== The problem ==
Repeat the records. Match each character exactly.
***** Information given *****
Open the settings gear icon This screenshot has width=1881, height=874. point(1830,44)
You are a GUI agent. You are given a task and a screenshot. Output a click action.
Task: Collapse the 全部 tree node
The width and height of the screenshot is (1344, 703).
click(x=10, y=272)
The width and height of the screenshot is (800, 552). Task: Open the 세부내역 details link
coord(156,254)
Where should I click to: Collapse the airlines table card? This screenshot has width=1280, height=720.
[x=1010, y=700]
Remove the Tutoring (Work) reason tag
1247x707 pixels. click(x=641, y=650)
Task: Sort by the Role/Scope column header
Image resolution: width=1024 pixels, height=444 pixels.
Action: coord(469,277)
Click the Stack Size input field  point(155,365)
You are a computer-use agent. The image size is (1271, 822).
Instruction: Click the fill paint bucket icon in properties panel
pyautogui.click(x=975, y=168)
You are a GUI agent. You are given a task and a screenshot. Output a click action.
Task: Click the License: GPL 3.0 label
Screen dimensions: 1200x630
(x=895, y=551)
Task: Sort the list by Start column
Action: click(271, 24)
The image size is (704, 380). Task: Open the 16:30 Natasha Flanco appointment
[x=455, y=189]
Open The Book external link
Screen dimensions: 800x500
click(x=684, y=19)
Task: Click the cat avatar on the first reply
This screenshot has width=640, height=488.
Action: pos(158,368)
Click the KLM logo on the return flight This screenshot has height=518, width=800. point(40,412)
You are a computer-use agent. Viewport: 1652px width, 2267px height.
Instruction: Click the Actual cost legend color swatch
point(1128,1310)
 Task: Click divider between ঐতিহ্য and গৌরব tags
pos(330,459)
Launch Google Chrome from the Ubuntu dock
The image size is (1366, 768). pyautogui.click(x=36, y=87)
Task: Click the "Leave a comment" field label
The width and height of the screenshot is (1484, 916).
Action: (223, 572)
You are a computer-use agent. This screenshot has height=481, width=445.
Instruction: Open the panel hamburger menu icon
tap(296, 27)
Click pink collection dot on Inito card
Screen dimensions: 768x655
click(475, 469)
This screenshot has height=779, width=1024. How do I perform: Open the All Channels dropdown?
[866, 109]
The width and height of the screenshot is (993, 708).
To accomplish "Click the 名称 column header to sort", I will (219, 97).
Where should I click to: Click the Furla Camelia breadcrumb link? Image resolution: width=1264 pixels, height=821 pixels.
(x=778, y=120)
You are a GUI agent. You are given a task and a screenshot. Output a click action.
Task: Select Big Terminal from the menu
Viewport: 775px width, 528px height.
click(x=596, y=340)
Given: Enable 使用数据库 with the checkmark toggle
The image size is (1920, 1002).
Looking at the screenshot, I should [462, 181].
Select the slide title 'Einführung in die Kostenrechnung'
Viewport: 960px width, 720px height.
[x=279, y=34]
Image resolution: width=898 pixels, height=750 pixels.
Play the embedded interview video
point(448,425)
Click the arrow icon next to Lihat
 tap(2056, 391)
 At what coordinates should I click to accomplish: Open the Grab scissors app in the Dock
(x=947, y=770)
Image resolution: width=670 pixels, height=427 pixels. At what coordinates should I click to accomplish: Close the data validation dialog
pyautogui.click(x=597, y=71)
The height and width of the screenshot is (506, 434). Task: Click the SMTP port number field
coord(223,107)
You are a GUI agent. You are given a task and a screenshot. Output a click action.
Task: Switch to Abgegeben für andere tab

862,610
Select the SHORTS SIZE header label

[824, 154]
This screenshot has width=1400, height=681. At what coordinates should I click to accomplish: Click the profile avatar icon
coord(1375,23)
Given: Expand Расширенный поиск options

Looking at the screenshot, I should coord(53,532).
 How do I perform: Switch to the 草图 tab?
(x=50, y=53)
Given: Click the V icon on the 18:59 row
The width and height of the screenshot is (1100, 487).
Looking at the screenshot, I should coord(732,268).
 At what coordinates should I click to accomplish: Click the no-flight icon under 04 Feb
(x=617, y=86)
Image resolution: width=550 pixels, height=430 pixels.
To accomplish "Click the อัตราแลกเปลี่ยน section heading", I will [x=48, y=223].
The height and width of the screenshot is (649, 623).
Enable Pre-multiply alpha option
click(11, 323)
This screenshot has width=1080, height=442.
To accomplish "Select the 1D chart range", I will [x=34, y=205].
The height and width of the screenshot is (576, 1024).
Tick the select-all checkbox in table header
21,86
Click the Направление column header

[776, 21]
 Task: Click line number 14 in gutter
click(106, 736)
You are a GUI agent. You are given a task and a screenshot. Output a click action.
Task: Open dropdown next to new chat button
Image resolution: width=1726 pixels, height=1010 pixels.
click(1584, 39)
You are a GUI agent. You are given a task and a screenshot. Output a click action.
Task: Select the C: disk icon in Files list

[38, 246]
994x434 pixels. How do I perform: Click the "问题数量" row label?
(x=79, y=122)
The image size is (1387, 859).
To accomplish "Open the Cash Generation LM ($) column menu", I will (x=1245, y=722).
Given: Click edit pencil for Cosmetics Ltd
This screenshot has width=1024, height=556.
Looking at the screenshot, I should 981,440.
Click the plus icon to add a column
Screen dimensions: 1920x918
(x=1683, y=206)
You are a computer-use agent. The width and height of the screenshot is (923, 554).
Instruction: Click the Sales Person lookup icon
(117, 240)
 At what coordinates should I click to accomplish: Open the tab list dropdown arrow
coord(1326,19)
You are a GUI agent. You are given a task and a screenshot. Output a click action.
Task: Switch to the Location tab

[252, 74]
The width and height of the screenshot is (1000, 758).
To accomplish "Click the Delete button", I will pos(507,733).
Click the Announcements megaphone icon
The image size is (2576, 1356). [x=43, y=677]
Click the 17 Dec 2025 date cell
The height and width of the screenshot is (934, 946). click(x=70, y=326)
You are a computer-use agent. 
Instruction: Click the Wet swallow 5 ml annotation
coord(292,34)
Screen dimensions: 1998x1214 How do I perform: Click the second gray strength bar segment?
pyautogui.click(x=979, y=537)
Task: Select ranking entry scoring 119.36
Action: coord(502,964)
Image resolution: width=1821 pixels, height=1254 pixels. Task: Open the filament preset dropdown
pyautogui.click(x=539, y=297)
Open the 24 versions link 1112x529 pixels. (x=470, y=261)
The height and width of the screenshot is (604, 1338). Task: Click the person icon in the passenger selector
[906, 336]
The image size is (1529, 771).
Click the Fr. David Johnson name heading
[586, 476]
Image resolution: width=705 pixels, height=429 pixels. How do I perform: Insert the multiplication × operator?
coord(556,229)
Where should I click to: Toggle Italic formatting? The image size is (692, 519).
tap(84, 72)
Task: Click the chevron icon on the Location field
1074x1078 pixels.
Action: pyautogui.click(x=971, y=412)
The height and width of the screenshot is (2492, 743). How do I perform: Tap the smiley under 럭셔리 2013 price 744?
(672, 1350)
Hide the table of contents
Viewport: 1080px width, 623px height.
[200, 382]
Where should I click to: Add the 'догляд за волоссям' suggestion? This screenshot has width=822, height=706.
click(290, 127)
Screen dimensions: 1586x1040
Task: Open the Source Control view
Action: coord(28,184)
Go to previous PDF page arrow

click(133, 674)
*****
== Reply ==
Open the settings gear icon This screenshot has width=1881, height=874. point(1830,44)
You are a GUI agent. You are given a task and a screenshot. Output a click action.
Task: Collapse the 全部 tree node
The width and height of the screenshot is (1344, 703).
click(x=10, y=272)
The width and height of the screenshot is (800, 552). Task: Open the 세부내역 details link
coord(156,254)
Where should I click to: Collapse the airlines table card? This screenshot has width=1280, height=720.
[x=1010, y=700]
Remove the Tutoring (Work) reason tag
1247x707 pixels. click(x=641, y=650)
Task: Sort by the Role/Scope column header
Image resolution: width=1024 pixels, height=444 pixels.
Action: coord(469,277)
Click the Stack Size input field  point(155,365)
You are a computer-use agent. The image size is (1271, 822).
Instruction: Click the fill paint bucket icon in properties panel
pyautogui.click(x=975, y=168)
You are a GUI agent. You are given a task and a screenshot. Output a click action.
Task: Click the License: GPL 3.0 label
Screen dimensions: 1200x630
(x=895, y=551)
Task: Sort the list by Start column
Action: click(271, 24)
The image size is (704, 380). Task: Open the 16:30 Natasha Flanco appointment
[x=455, y=189]
Open The Book external link
Screen dimensions: 800x500
click(x=684, y=19)
Task: Click the cat avatar on the first reply
This screenshot has width=640, height=488.
Action: pos(158,368)
Click the KLM logo on the return flight This screenshot has height=518, width=800. point(40,412)
You are a computer-use agent. Viewport: 1652px width, 2267px height.
Instruction: Click the Actual cost legend color swatch
point(1128,1310)
 Task: Click divider between ঐতিহ্য and গৌরব tags
pos(330,459)
Launch Google Chrome from the Ubuntu dock
The image size is (1366, 768). pyautogui.click(x=36, y=87)
Task: Click the "Leave a comment" field label
The width and height of the screenshot is (1484, 916).
Action: (223, 572)
You are a computer-use agent. This screenshot has height=481, width=445.
Instruction: Open the panel hamburger menu icon
tap(296, 27)
Click pink collection dot on Inito card
Screen dimensions: 768x655
click(475, 469)
This screenshot has height=779, width=1024. How do I perform: Open the All Channels dropdown?
[866, 109]
The width and height of the screenshot is (993, 708).
To accomplish "Click the 名称 column header to sort", I will (219, 97).
Where should I click to: Click the Furla Camelia breadcrumb link? Image resolution: width=1264 pixels, height=821 pixels.
(x=778, y=120)
You are a GUI agent. You are given a task and a screenshot. Output a click action.
Task: Select Big Terminal from the menu
Viewport: 775px width, 528px height.
click(x=596, y=340)
Given: Enable 使用数据库 with the checkmark toggle
The image size is (1920, 1002).
Looking at the screenshot, I should [462, 181].
Select the slide title 'Einführung in die Kostenrechnung'
Viewport: 960px width, 720px height.
[x=279, y=34]
Image resolution: width=898 pixels, height=750 pixels.
Play the embedded interview video
point(448,425)
Click the arrow icon next to Lihat
 tap(2056, 391)
 At what coordinates should I click to accomplish: Open the Grab scissors app in the Dock
(x=947, y=770)
Image resolution: width=670 pixels, height=427 pixels. At what coordinates should I click to accomplish: Close the data validation dialog
pyautogui.click(x=597, y=71)
The height and width of the screenshot is (506, 434). Task: Click the SMTP port number field
coord(223,107)
You are a GUI agent. You are given a task and a screenshot. Output a click action.
Task: Switch to Abgegeben für andere tab

862,610
Select the SHORTS SIZE header label

[824, 154]
This screenshot has width=1400, height=681. At what coordinates should I click to accomplish: Click the profile avatar icon
coord(1375,23)
Given: Expand Расширенный поиск options

Looking at the screenshot, I should coord(53,532).
 How do I perform: Switch to the 草图 tab?
(x=50, y=53)
Given: Click the V icon on the 18:59 row
The width and height of the screenshot is (1100, 487).
Looking at the screenshot, I should coord(732,268).
 At what coordinates should I click to accomplish: Click the no-flight icon under 04 Feb
(x=617, y=86)
Image resolution: width=550 pixels, height=430 pixels.
To accomplish "Click the อัตราแลกเปลี่ยน section heading", I will [x=48, y=223].
The height and width of the screenshot is (649, 623).
Enable Pre-multiply alpha option
click(11, 323)
This screenshot has width=1080, height=442.
To accomplish "Select the 1D chart range", I will [x=34, y=205].
The height and width of the screenshot is (576, 1024).
Tick the select-all checkbox in table header
21,86
Click the Направление column header

[776, 21]
 Task: Click line number 14 in gutter
click(106, 736)
You are a GUI agent. You are given a task and a screenshot. Output a click action.
Task: Open dropdown next to new chat button
Image resolution: width=1726 pixels, height=1010 pixels.
click(1584, 39)
You are a GUI agent. You are given a task and a screenshot. Output a click action.
Task: Select the C: disk icon in Files list

[38, 246]
994x434 pixels. How do I perform: Click the "问题数量" row label?
(x=79, y=122)
The image size is (1387, 859).
To accomplish "Open the Cash Generation LM ($) column menu", I will (x=1245, y=722).
Given: Click edit pencil for Cosmetics Ltd
This screenshot has width=1024, height=556.
Looking at the screenshot, I should 981,440.
Click the plus icon to add a column
Screen dimensions: 1920x918
(x=1683, y=206)
You are a computer-use agent. The width and height of the screenshot is (923, 554).
Instruction: Click the Sales Person lookup icon
(117, 240)
 At what coordinates should I click to accomplish: Open the tab list dropdown arrow
coord(1326,19)
You are a GUI agent. You are given a task and a screenshot. Output a click action.
Task: Switch to the Location tab

[252, 74]
The width and height of the screenshot is (1000, 758).
To accomplish "Click the Delete button", I will pos(507,733).
Click the Announcements megaphone icon
The image size is (2576, 1356). [x=43, y=677]
Click the 17 Dec 2025 date cell
The height and width of the screenshot is (934, 946). click(x=70, y=326)
You are a computer-use agent. 
Instruction: Click the Wet swallow 5 ml annotation
coord(292,34)
Screen dimensions: 1998x1214 How do I perform: Click the second gray strength bar segment?
pyautogui.click(x=979, y=537)
Task: Select ranking entry scoring 119.36
Action: coord(502,964)
Image resolution: width=1821 pixels, height=1254 pixels. Task: Open the filament preset dropdown
pyautogui.click(x=539, y=297)
Open the 24 versions link 1112x529 pixels. (x=470, y=261)
The height and width of the screenshot is (604, 1338). Task: Click the person icon in the passenger selector
[906, 336]
The image size is (1529, 771).
Click the Fr. David Johnson name heading
[586, 476]
Image resolution: width=705 pixels, height=429 pixels. How do I perform: Insert the multiplication × operator?
coord(556,229)
Where should I click to: Toggle Italic formatting? The image size is (692, 519).
tap(84, 72)
Task: Click the chevron icon on the Location field
1074x1078 pixels.
Action: pyautogui.click(x=971, y=412)
The height and width of the screenshot is (2492, 743). How do I perform: Tap the smiley under 럭셔리 2013 price 744?
(672, 1350)
Hide the table of contents
Viewport: 1080px width, 623px height.
[200, 382]
Where should I click to: Add the 'догляд за волоссям' suggestion? This screenshot has width=822, height=706.
click(290, 127)
Screen dimensions: 1586x1040
Task: Open the Source Control view
Action: coord(28,184)
Go to previous PDF page arrow

click(133, 674)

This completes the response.